(Records from a data source)
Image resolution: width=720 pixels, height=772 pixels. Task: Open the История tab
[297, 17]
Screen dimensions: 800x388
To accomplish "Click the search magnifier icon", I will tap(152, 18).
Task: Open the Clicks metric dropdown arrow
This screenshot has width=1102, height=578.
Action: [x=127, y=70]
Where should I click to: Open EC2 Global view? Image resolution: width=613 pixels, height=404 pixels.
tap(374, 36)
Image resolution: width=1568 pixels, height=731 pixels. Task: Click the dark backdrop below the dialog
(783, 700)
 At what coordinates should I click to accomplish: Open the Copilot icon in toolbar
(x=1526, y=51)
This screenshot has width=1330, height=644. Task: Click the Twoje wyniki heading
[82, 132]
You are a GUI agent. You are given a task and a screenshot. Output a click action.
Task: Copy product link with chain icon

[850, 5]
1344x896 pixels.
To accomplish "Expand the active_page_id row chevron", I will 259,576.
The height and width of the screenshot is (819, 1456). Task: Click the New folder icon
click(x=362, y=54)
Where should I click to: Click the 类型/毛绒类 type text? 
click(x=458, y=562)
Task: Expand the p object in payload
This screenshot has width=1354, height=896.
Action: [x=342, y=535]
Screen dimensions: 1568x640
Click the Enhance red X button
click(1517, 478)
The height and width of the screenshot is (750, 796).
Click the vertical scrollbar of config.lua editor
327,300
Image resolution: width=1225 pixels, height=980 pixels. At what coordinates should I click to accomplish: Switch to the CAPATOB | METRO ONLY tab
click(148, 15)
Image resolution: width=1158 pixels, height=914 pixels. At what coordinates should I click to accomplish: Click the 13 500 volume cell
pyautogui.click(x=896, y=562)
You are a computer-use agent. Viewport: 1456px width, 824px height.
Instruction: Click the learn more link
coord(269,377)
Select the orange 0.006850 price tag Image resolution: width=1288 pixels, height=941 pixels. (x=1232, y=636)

**Instruction:**
Find each line in the material above that contains the string "width" and copy those lines out. Case counts.

**Worked solution:**
Image resolution: width=720 pixels, height=772 pixels. Task: Open the История tab
This screenshot has width=1102, height=578.
Where should I click to: Open EC2 Global view? Image resolution: width=613 pixels, height=404 pixels.
Image resolution: width=1568 pixels, height=731 pixels. Task: Click the dark backdrop below the dialog
This screenshot has width=1330, height=644. Task: Click the Twoje wyniki heading
The height and width of the screenshot is (819, 1456). Task: Click the New folder icon
This screenshot has width=1354, height=896.
The height and width of the screenshot is (750, 796).
Image resolution: width=1225 pixels, height=980 pixels. At what coordinates should I click to accomplish: Switch to the CAPATOB | METRO ONLY tab
Image resolution: width=1158 pixels, height=914 pixels. At what coordinates should I click to accomplish: Click the 13 500 volume cell
You are a computer-use agent. Viewport: 1456px width, 824px height.
Select the orange 0.006850 price tag Image resolution: width=1288 pixels, height=941 pixels. (x=1232, y=636)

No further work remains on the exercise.